ADR: Airflow dependency isolation and KubernetesPodOperators
Decision Title
Implement KubernetesPodOperator for Airflow DAG Operators to Eliminate Dependency Installation in the Airflow Environment.
Status
-
Proposed -
Trialing -
Under review -
Approved -
Retired
Context & Scope
We extensively use Airflow DAGs for data processing, which depend on various external libraries. These libraries are installed directly into the Airflow environment, leading to frequent dependency conflicts.
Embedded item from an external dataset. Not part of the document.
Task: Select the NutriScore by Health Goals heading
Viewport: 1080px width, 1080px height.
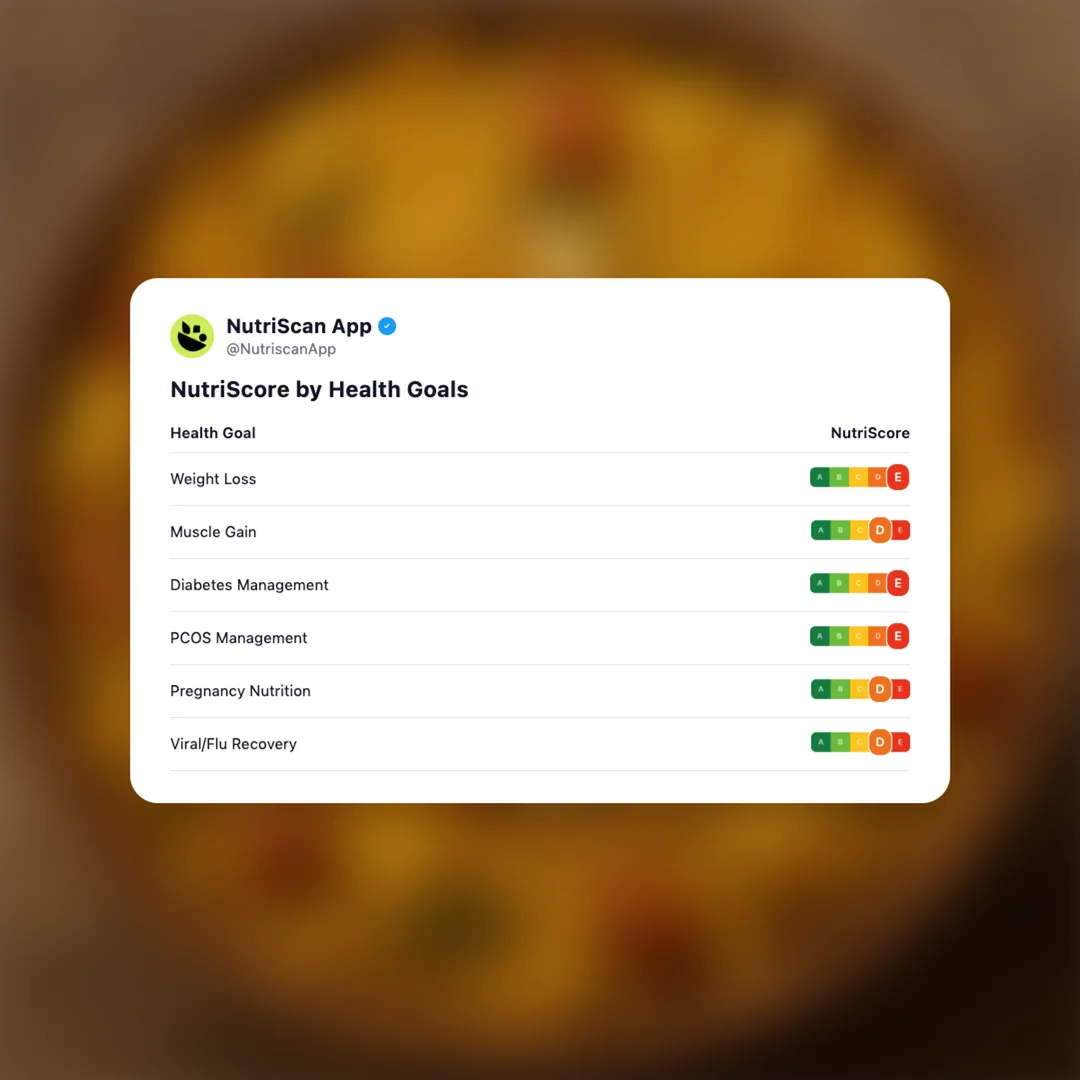Action: [319, 389]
Additionally, updating these libraries often requires redeploying the entire Airflow setup, causing operational interruptions.
Decision
We propose adopting the KubernetesPodOperator
for managing our Airflow operators and tasks. This approach means each task within a DAG will run in its own Kubernetes pod, i.e., in a separate container. This helps manage dependencies more efficiently and allows for task creation using languages other than Python.
Rationale
Benefits of using the KubernetesPodOperator include:
- Dependency Isolation: Each task runs in a separate container, preventing conflicts.
- Scalability: Kubernetes can efficiently manage and scale these containers as needed.
- Flexibility: Teams can reuse their own Airflow instances without worrying about installing extra dependencies.
-
Easy Updates: Task dependencies can be updated by changing the container tag in the corresponding
Airflow Variables
, without affecting other tasks or the entire Airflow system.
Consequences
- Complexity: Managing tasks as Kubernetes pods involves a more complex setup.
- Learning Curve: Teams will need to learn how to manage tasks using Kubernetes and work with KubernetesPodOperators.
- Local Machine Setup: This solution requires setting up a K8S cluster on the machine or connecting to external clusters.
Tradeoff Analysis - Input to Decision
-
Pros:
- Resolves issues with dependency conflicts.
- Utilizes Kubernetes for efficient resource management.
- Facilitates easy updates of individual DAGs.
-
Cons:
- Increases the complexity of a deployment and maintenance processes.
- Necessitates training for the teams to adapt to new processes.